March 7th. I am almost ashamed to write it down, even in this journal, which no eyes but mine ever look on; yet I must honestly confess to myself that here I am, at nearly one in the morning, sitting up in a state of serious uneasiness because Mary has not yet come home.

I walked with her this morning to the place where she works, and tried to lead her into talking of the relations she has got who are still alive. My motive in doing this was to see if she dropped anything in the course of conversation which might suggest a way of helping her interests with those who are bound to give her all reasonable assistance. But the little I could get her to say to me led to nothing. Instead of answering my questions about her step-mother and her brother, she persisted at first, in the strangest way, in talking of her father, who was dead and gone, and of one Noah Truscott, who had been the worst of all the bad friends he had, and had taught him to drink and game. When I did get her to speak of her brother, she only knew that he had gone out to a place called Assam, where they grew tea. How he was doing, or whether he was there still, she did not seem to know, never having heard a word from him for years and years past.

As for her step-mother, Mary not unnaturally flew into a passion the moment I spoke of her. She keeps an eating-house at Hammersmith, and could have given Mary good employment in it; but she seems always to have hated her, and to have made her life so wretched with abuse and ill usage that she had no refuge left but to go away from home, and do her best to make a living for herself. Her husband (Mary's father) appears to have behaved badly to her, and, after his death, she took the wicked course of revenging herself on her step-daughter. I felt, after this, that it was impossible Mary could go back, and that it was the hard necessity of her position, as it is of mine, that she should struggle on to make a decent livelihood without assistance from any of her relations. I confessed as much as this to her; but I added that I would try to get her employment with the persons for whom I work, who pay higher wages, and show a little more indulgence to those under them than the people to whom she is now obliged to look for support.

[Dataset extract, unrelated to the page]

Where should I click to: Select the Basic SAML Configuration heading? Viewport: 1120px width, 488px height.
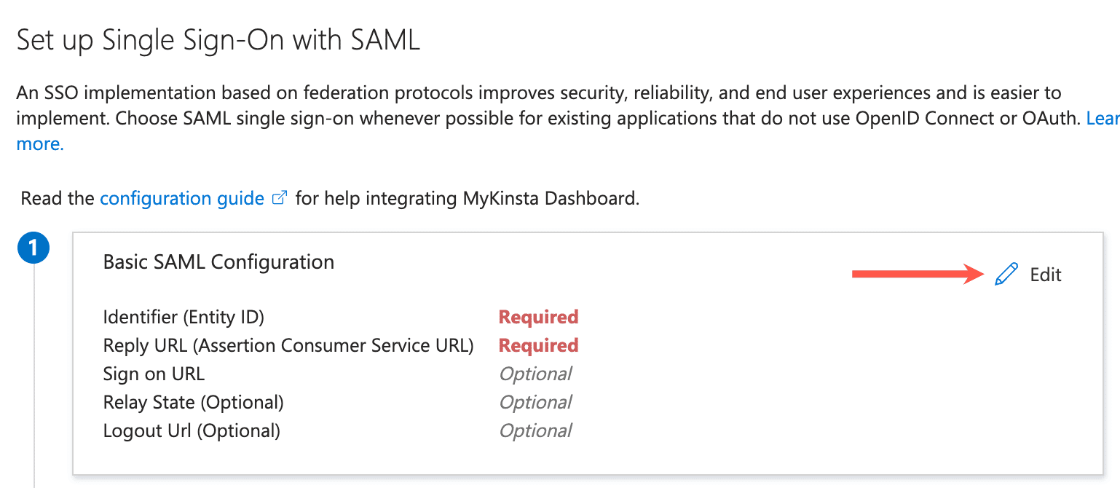(x=218, y=261)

I spoke much more confidently than I felt about being able to do this, and left her, as I thought, in better spirits than usual. She promised to be back to-night to tea at nine o'clock, and now it is nearly one in the morning, and she is not home yet. If it was any other girl I should not feel uneasy, for I should make up my mind that there was extra work to be done in a hurry, and that they were keeping her late, and I should go to bed. But Mary is so unfortunate in everything that happens to her, and her own melancholy talk about herself keeps hanging on my mind so, that I have fears on her account which would not distress me about any one else. It seems inexcusably silly to think such a thing, much more to write it down; but I have a kind of nervous dread upon me that some accident--

What does that loud knocking at the street door mean? And those voices and heavy footsteps outside? Some lodger who has lost his key, I suppose. And yet, my heart-- What a coward I have become all of a sudden!